A while ago I had a play with two free physics systems, ODE and Newton. I started by using ODE, and in this post will summarize my experiences with it.
After a while of flipping objects around I tried making a simulation. I specifically wanted the simulation to be deterministic, meaning that if I set the same simulation up twice and said ‘go’, the same sequence of events would happen. (E.g. A precariously balanced tower would always fall down one direction, let’s say left.)
I found that ODE wasn’t deterministic (E.g. the tower would unpredictably fall left or right each time). I dug through the forums and eventually found something quite interesting. When ODE collides two objects together, it generates multiple contact points. For efficiency and stability, it chooses the contact points it’s going to use randomly, and over time this statistically averages out to represent the full contact surface. At this point you might be scoffing, and saying that you wouldn’t do it that way. I say once you’ve written your own physics system and think it’s easy, then you can scoff :)

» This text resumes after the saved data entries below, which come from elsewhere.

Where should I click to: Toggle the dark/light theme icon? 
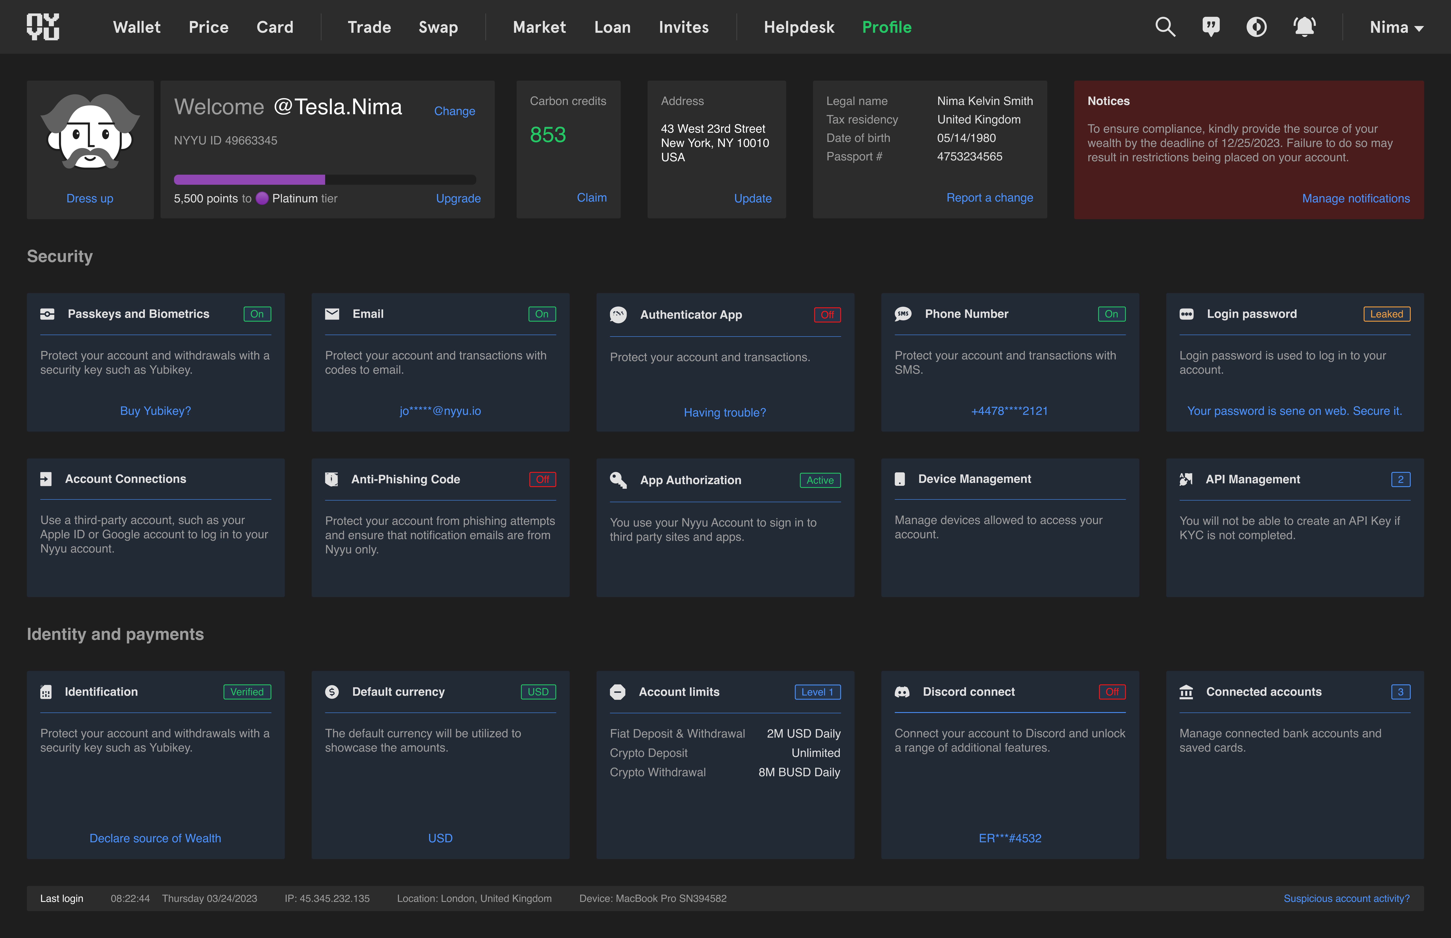click(x=1256, y=27)
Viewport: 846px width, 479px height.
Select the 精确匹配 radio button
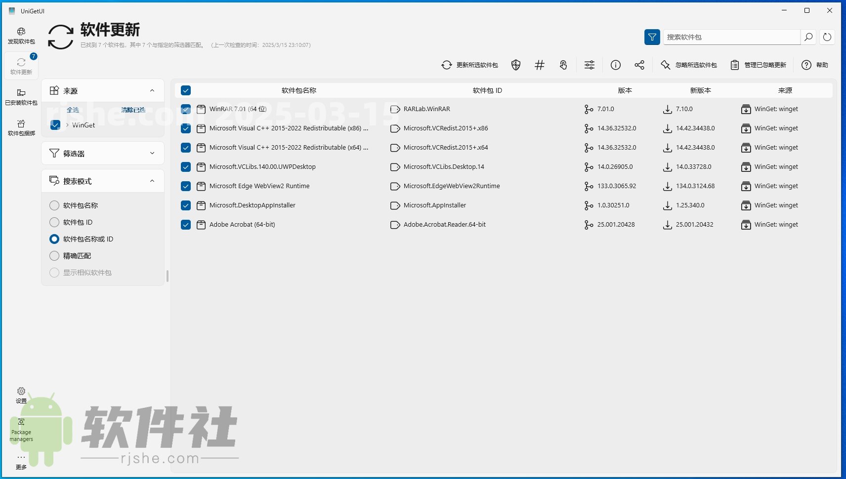[x=54, y=255]
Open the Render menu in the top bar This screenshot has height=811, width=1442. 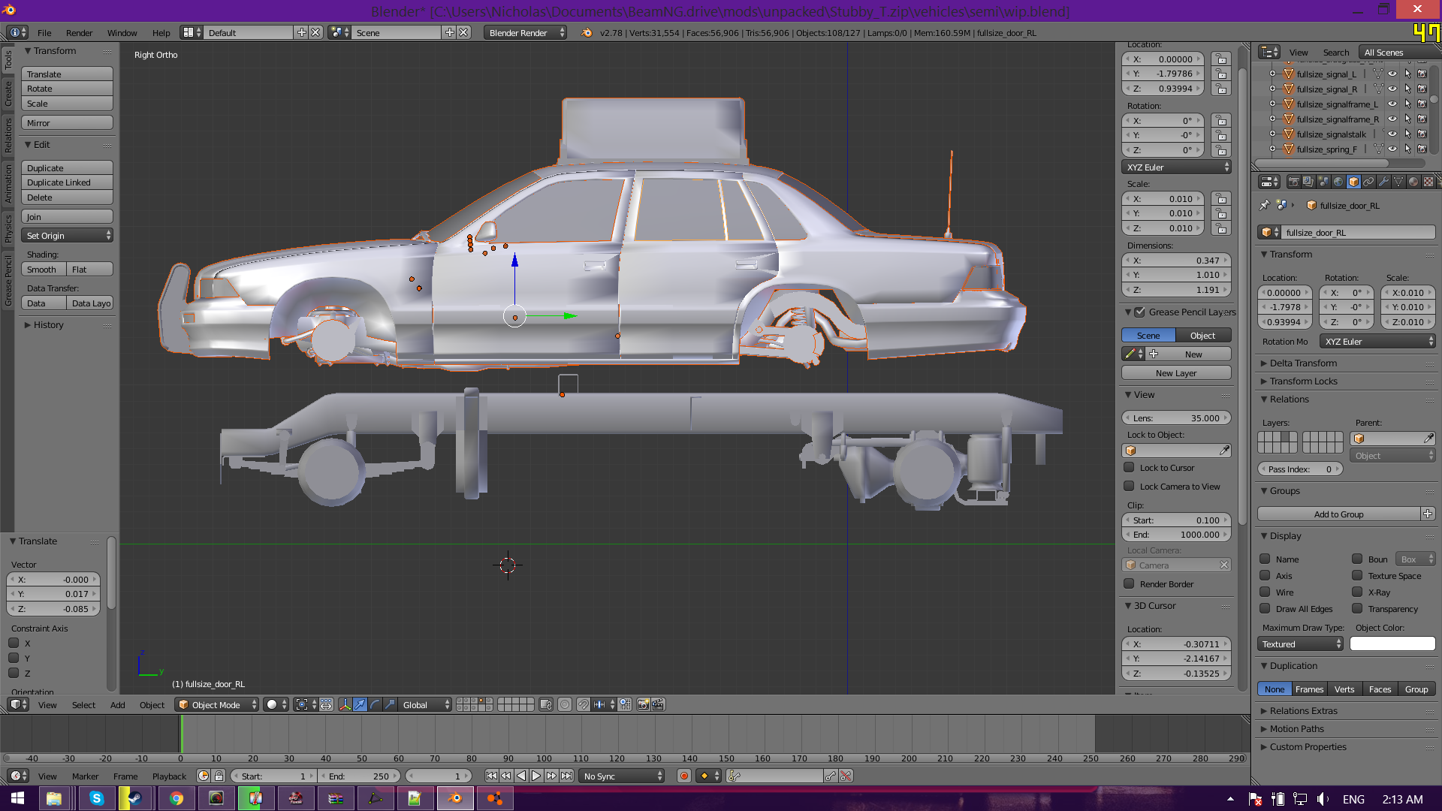point(79,33)
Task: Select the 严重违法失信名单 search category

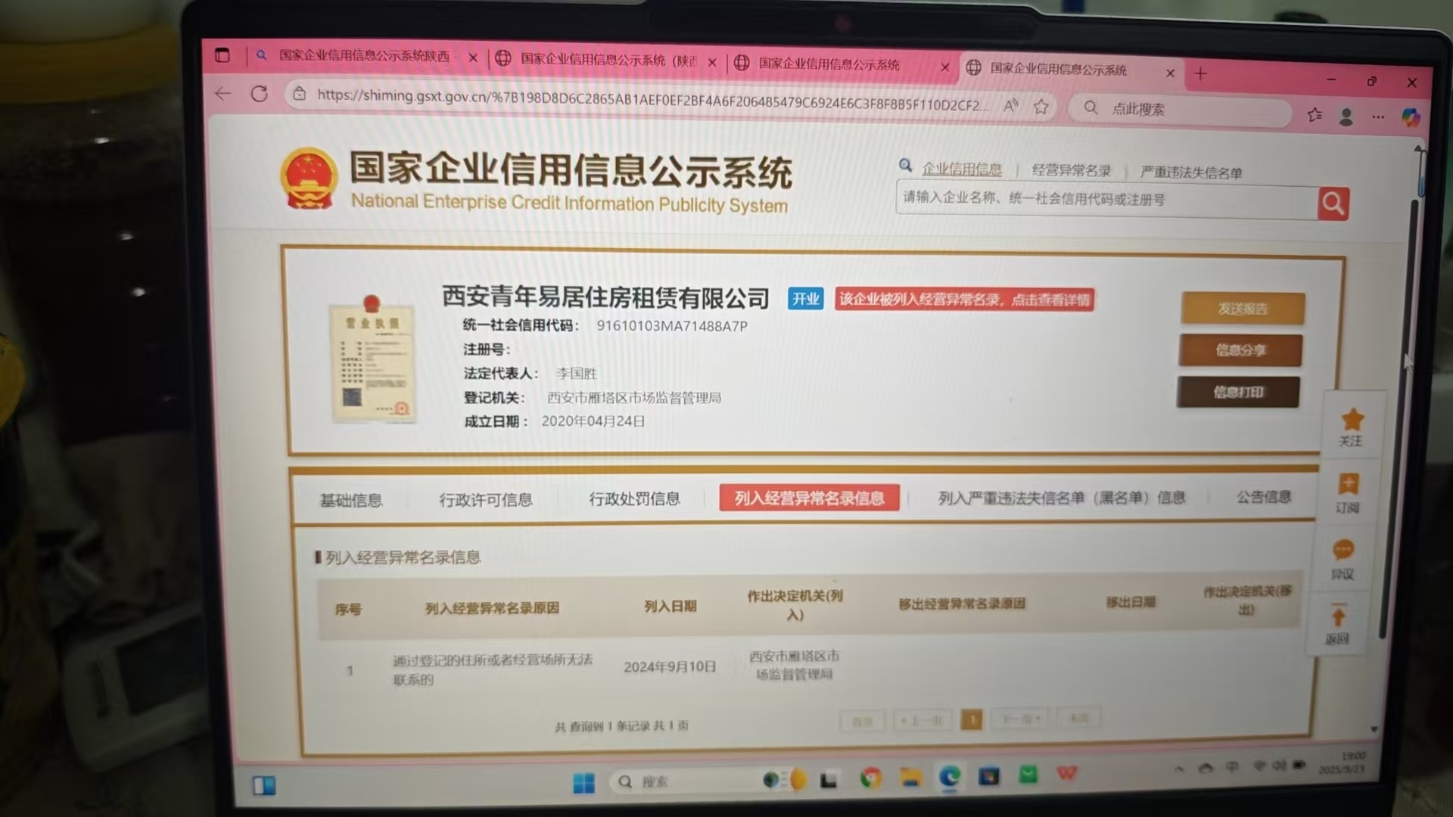Action: (x=1190, y=172)
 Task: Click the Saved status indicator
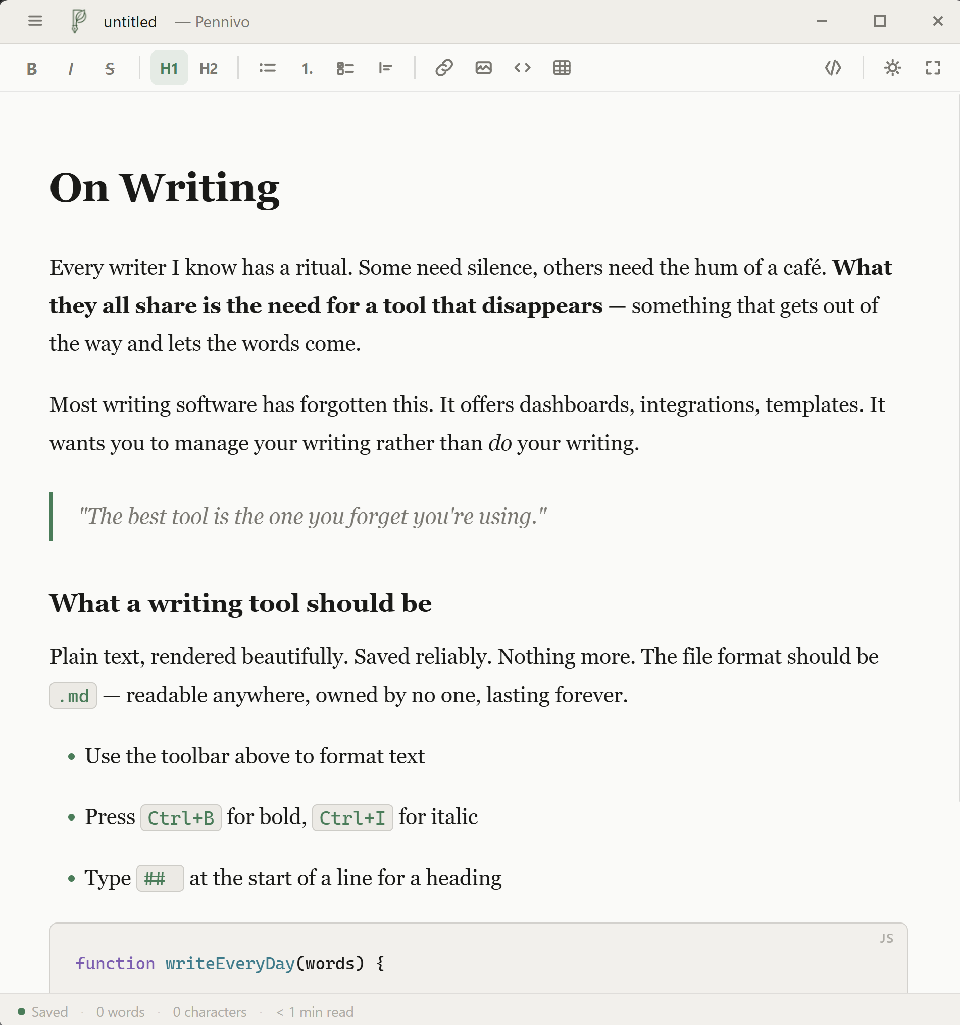(43, 1012)
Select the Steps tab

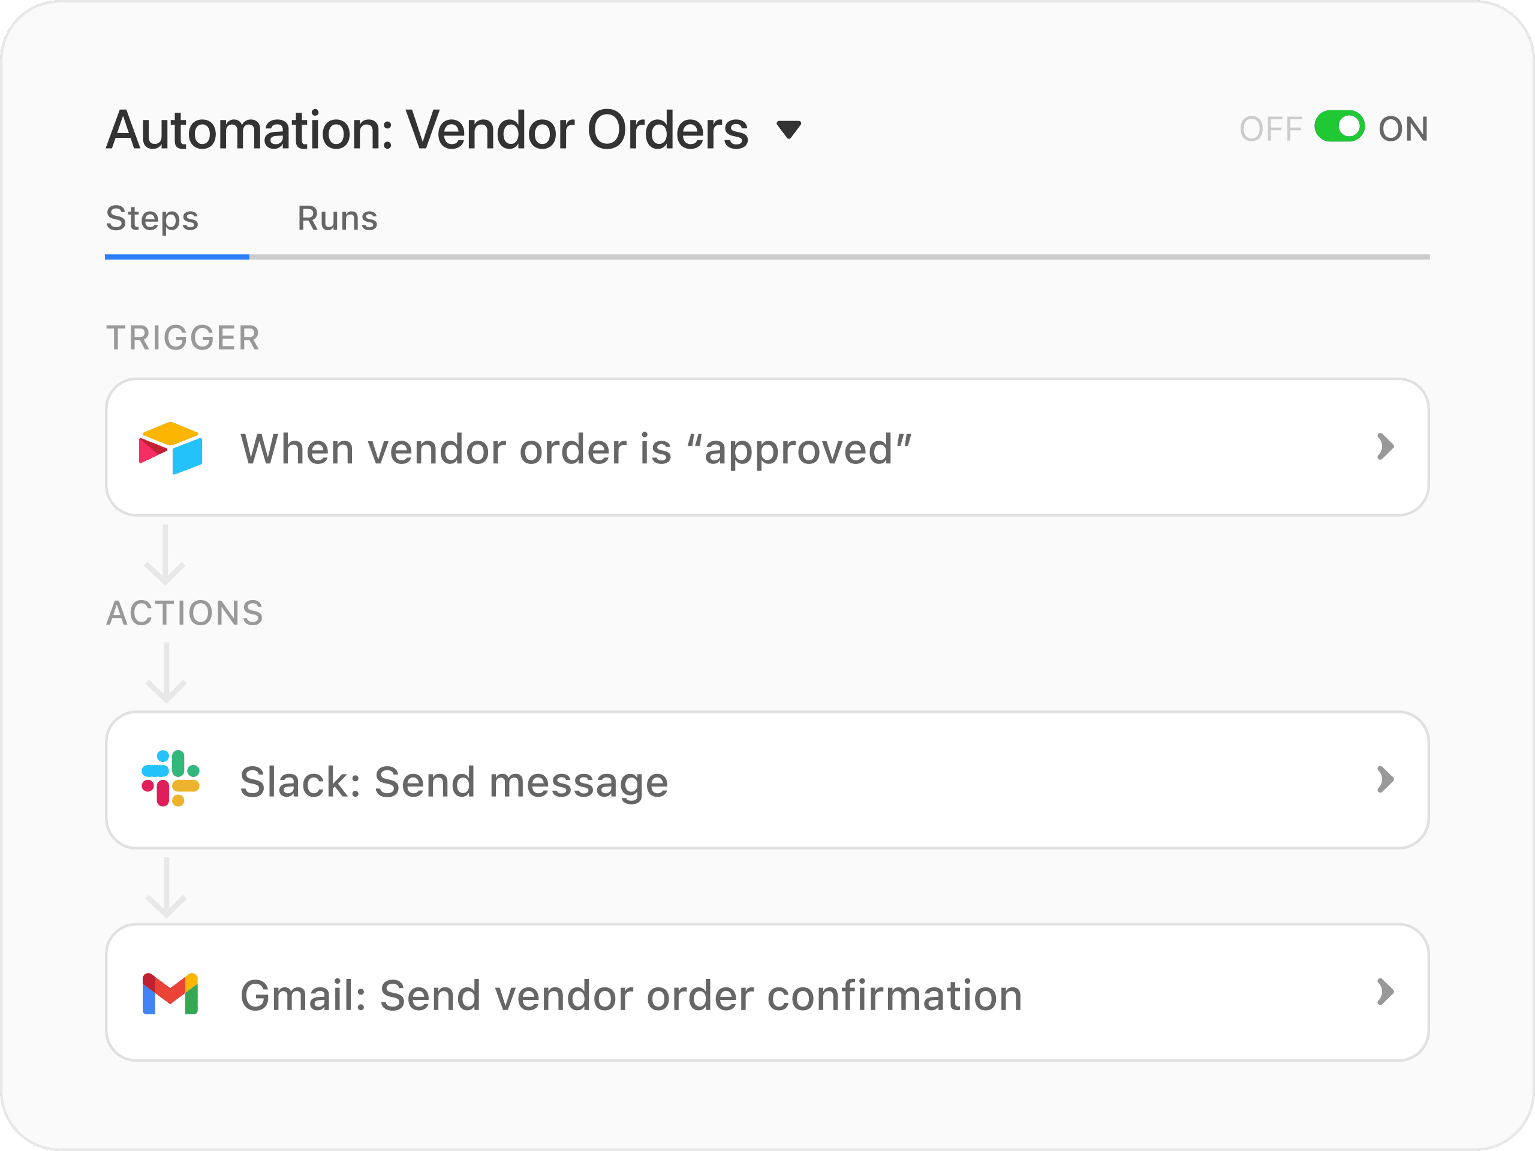(152, 219)
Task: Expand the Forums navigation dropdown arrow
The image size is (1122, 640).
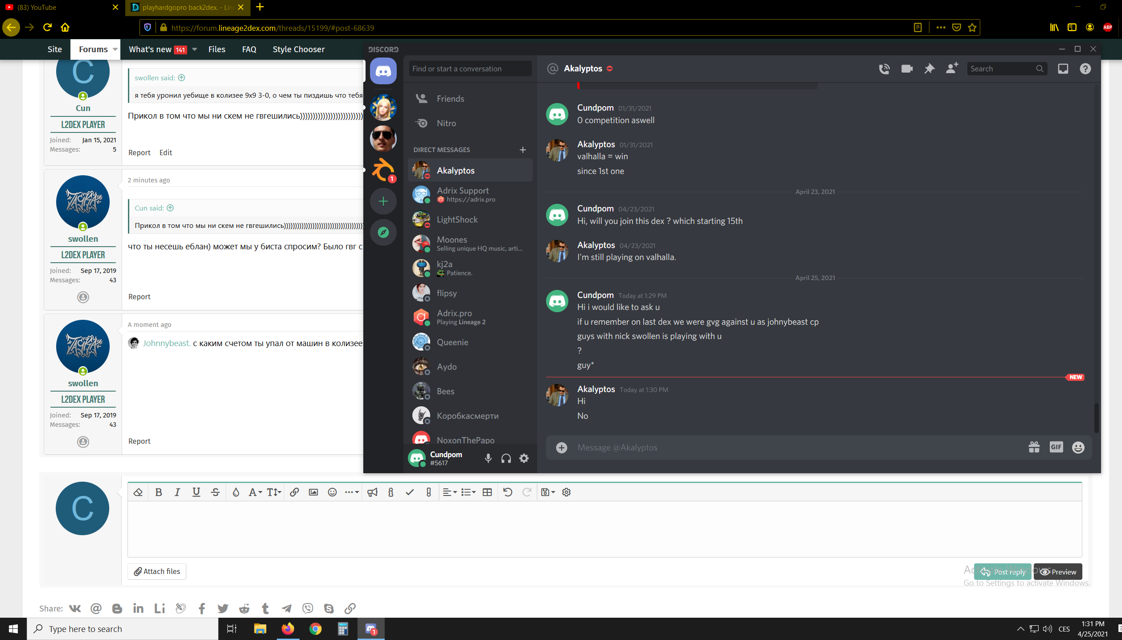Action: pos(115,50)
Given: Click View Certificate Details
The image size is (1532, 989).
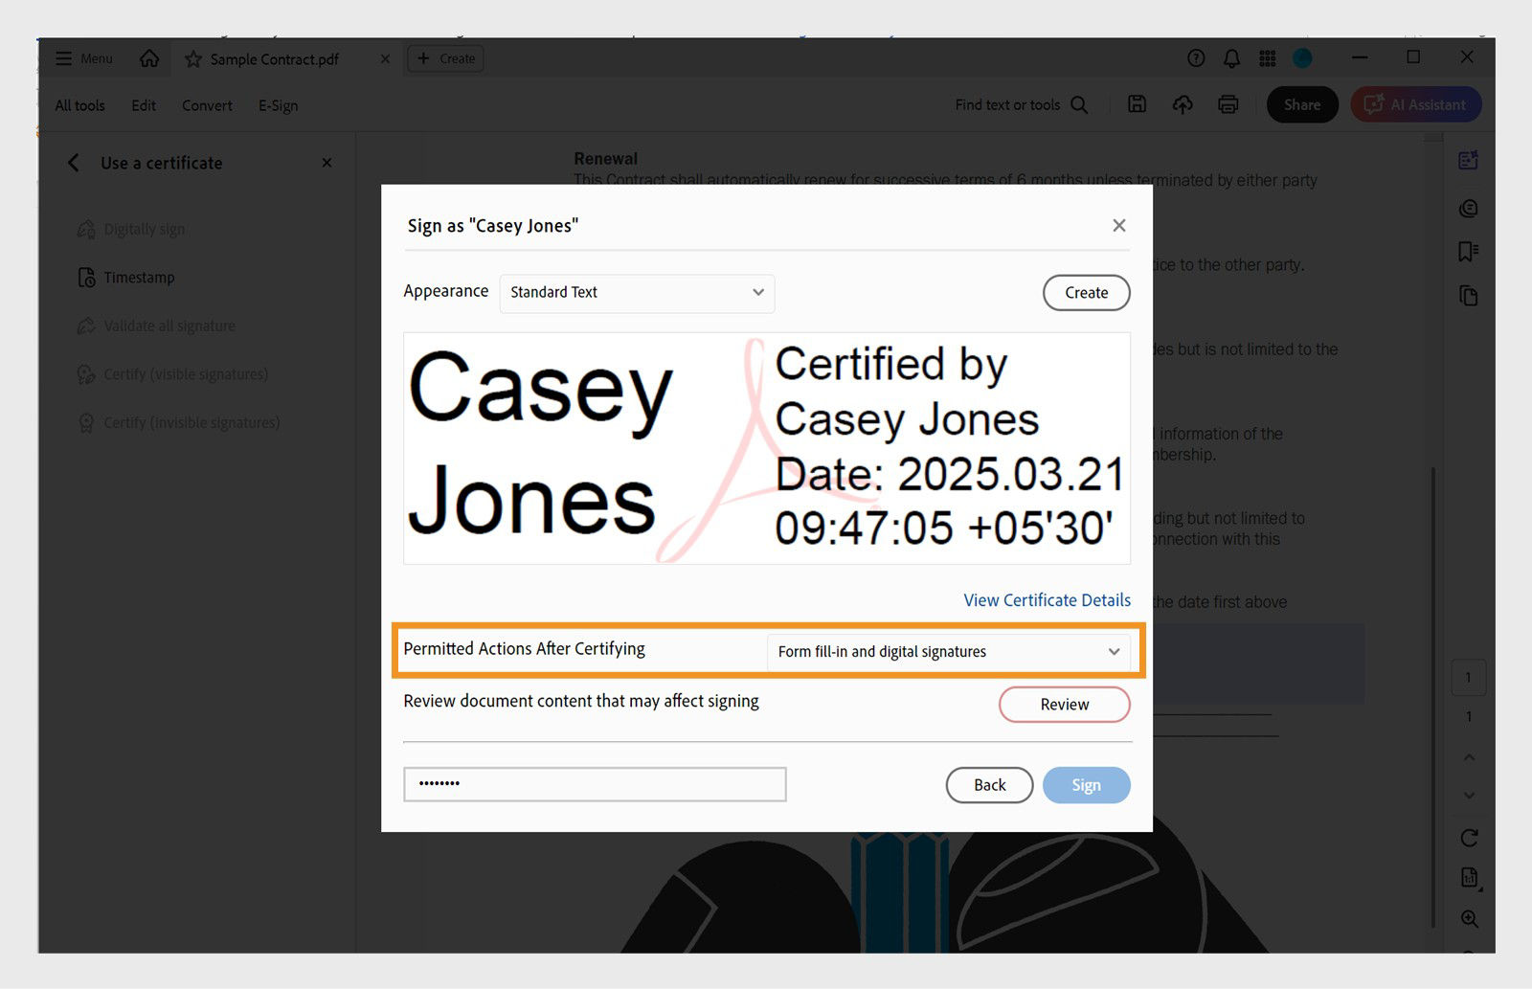Looking at the screenshot, I should point(1046,600).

So I tried a hack. I tried calling “srand(0)” before the start of each simulation run. This should mean that for the same objects, and the same sized time step, the same sequence of events should happen, and when collisions happen, the same order of random numbers should be generated, meaning the simulation shouldn’t diverge. I tried this, and almost to my surprise it worked! The simulation would run the same way time after time.
However I then realized another facet of the determinism which I hadn’t foreseen. My simulation was deterministic, but if I added another physics object which was off in the distance, and not directly colliding with the main focus of the simulation then I would get a different deterministic result (E.g. the tower would always fall left, until you add a brick somewhere in the distance, and now the tower would fall right). The cause is that the new physics object is causing an extra collision, and therefore throwing off the sequence of random numbers.
The next hack I could do would be to change the Rand function which ODE uses to return a fixed number. This should cause all collisions to resolve the same way.
Unfortunately it was a while ago that I worked with ODE, and I can’t quite remember whether I tried the second hack. By this point the determinism problem and also problems getting objects to fully come to rest were frustrating me and so I decided to try out Newton.
Before I close I’d just like to say that though it may look like I’m giving ODE a hard time, there are lots of users of it, that many applications don’t need determinism, and that I’m delighted that the clever people who wrote it went to the trouble of doing so. Having played with bits of physics code I can appreciate the difficulty in building a physics library, and am grateful that I don’t have to write my own.